I encountered a crash in the autovacuum process which caused all active
database sessions to be terminated.  The postgres log contained the
following:

2020-05-22 06:51:11.371 UTC,,,4316,,5ec4fbd0.10dc,4,,2020-05-20 09:43:44
UTC,,0,LOG,00000,"server process (PID 28964) was terminated by signal 11:
Segmentation fault","Failed process was running: autovacuum: ANALYZE
myschema.mytable",,,,,,,,""
2020-05-22 06:51:11.371 UTC,,,4316,,5ec4fbd0.10dc,5,,2020-05-20 09:43:44
UTC,,0,LOG,00000,"terminating any other active server
processes",,,,,,,,,""
2020-05-22 06:51:11.610 UTC,,,4323,,5ec4fbd1.10e3,2,,2020-05-20 09:43:45
UTC,1/0,0,WARNING,57P02,"terminating connection because of crash of another
server process","The postmaster has commanded this server process to roll
back the current transaction and exit, because another server process exited
abnormally and possibly corrupted shared memory.","In a moment you should be
able to reconnect to the database and repeat your command.",,,,,,,""

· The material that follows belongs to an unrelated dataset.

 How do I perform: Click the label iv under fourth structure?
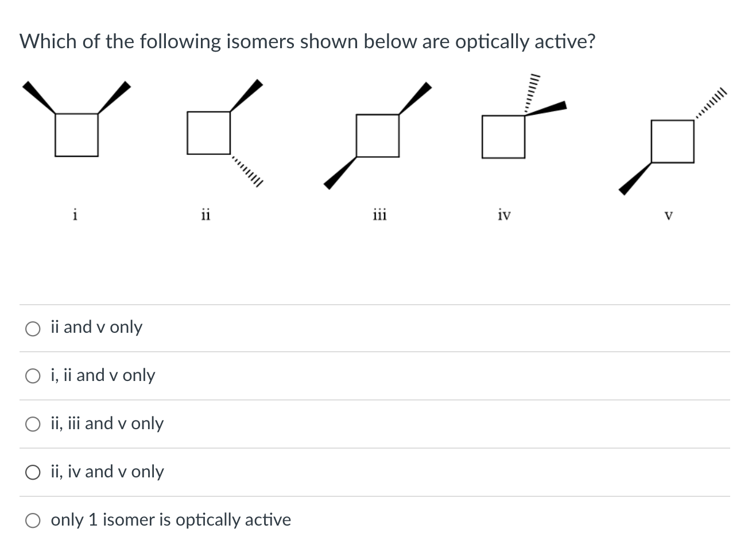(504, 215)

I was able to obtain a core dump and extract the following backtrace:

Core was generated by `postgres: autovacuum worker process   postgres  '.
Program terminated with signal SIGSEGV, Segmentation fault.
#0  0x0000555c1183877b in pfree ()
(gdb) bt
#0  0x0000555c1183877b in pfree ()
#1  0x0000555c1158e3e1 in ?? ()
#2  0x0000555c11590bb5 in ?? ()
#3  0x0000555c11591c8e in analyze_rel ()
#4  0x0000555c115ef796 in vacuum ()
#5  0x0000555c116a4606 in ?? ()
#6  0x0000555c116a4aa4 in ?? ()
#7  0x0000555c116a4b79 in StartAutoVacWorker ()
#8  0x0000555c116b285a in ?? ()
#9  <signal handler called>
#10 0x00007f2c09eda8f3 in select () from /lib/x86_64-linux-gnu/libc.so.6
#11 0x0000555c11495fc4 in ?? ()
#12 0x0000555c116b381d in PostmasterMain ()
#13 0x0000555c11497772 in main ()

This is the schema of the table being analyzed:
    Column     |            Type             |
Modifiers
---------------+-----------------------------+----------------------------------------------------------------
 colA          | integer                     |
 colB          | integer                     | not null default
nextval('myschema.mytable_colB_seq'::regclass)
 colC          | integer                     |
 colD          | json                        |
 colE          | integer                     |
 colF          | timestamp without time zone |
 colG          | integer                     |

I am currently using 9.6.10.  I realize this is a few versions off of the
latest 9.6.*, but I skimmed through the changelogs for later patch releases
and did not see any bugs that looked like they match this.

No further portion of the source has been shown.